(Pointing entries for text and elements)
============

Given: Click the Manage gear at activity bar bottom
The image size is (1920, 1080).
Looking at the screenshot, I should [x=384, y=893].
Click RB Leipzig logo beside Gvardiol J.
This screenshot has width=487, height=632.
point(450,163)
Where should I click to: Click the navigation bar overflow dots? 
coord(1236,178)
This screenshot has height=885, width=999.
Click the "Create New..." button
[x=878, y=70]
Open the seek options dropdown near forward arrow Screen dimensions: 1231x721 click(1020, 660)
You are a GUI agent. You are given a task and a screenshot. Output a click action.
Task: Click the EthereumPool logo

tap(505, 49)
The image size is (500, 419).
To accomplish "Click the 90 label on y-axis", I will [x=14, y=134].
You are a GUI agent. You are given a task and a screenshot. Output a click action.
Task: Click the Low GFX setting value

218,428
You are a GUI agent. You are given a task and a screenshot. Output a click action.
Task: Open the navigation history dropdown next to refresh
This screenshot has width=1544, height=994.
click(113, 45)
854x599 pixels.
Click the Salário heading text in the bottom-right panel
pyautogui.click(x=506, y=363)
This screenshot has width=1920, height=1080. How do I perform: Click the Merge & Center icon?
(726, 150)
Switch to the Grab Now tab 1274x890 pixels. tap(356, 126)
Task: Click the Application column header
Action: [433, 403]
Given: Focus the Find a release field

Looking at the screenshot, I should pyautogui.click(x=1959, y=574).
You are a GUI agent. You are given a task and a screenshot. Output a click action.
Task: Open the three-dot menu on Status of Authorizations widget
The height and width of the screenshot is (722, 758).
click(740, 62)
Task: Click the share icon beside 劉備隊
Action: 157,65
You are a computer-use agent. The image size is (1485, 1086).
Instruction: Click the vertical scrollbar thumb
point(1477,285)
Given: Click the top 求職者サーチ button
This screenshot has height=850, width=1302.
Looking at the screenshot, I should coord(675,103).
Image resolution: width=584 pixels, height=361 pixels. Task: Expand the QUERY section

============

> _Short task_: Rewrite all of the entries above, swapping "GUI agent" for "screen agent" wherever it appears and changing nothing else.

> _Solution to this task_:
Given: Click the Manage gear at activity bar bottom
The image size is (1920, 1080).
Looking at the screenshot, I should [x=384, y=893].
Click RB Leipzig logo beside Gvardiol J.
This screenshot has width=487, height=632.
point(450,163)
Where should I click to: Click the navigation bar overflow dots? 
coord(1236,178)
This screenshot has height=885, width=999.
Click the "Create New..." button
[x=878, y=70]
Open the seek options dropdown near forward arrow Screen dimensions: 1231x721 click(1020, 660)
You are a screen agent. You are given a task and a screenshot. Output a click action.
Task: Click the EthereumPool logo

tap(505, 49)
The image size is (500, 419).
To accomplish "Click the 90 label on y-axis", I will [x=14, y=134].
You are a screen agent. You are given a task and a screenshot. Output a click action.
Task: Click the Low GFX setting value

218,428
You are a screen agent. You are given a task and a screenshot. Output a click action.
Task: Open the navigation history dropdown next to refresh
This screenshot has width=1544, height=994.
click(113, 45)
854x599 pixels.
Click the Salário heading text in the bottom-right panel
pyautogui.click(x=506, y=363)
This screenshot has width=1920, height=1080. How do I perform: Click the Merge & Center icon?
(726, 150)
Switch to the Grab Now tab 1274x890 pixels. tap(356, 126)
Task: Click the Application column header
Action: [433, 403]
Given: Focus the Find a release field

Looking at the screenshot, I should pyautogui.click(x=1959, y=574).
You are a screen agent. You are given a task and a screenshot. Output a click action.
Task: Open the three-dot menu on Status of Authorizations widget
The height and width of the screenshot is (722, 758).
click(740, 62)
Task: Click the share icon beside 劉備隊
Action: 157,65
You are a computer-use agent. The image size is (1485, 1086).
Instruction: Click the vertical scrollbar thumb
point(1477,285)
Given: Click the top 求職者サーチ button
This screenshot has height=850, width=1302.
Looking at the screenshot, I should coord(675,103).
Image resolution: width=584 pixels, height=361 pixels. Task: Expand the QUERY section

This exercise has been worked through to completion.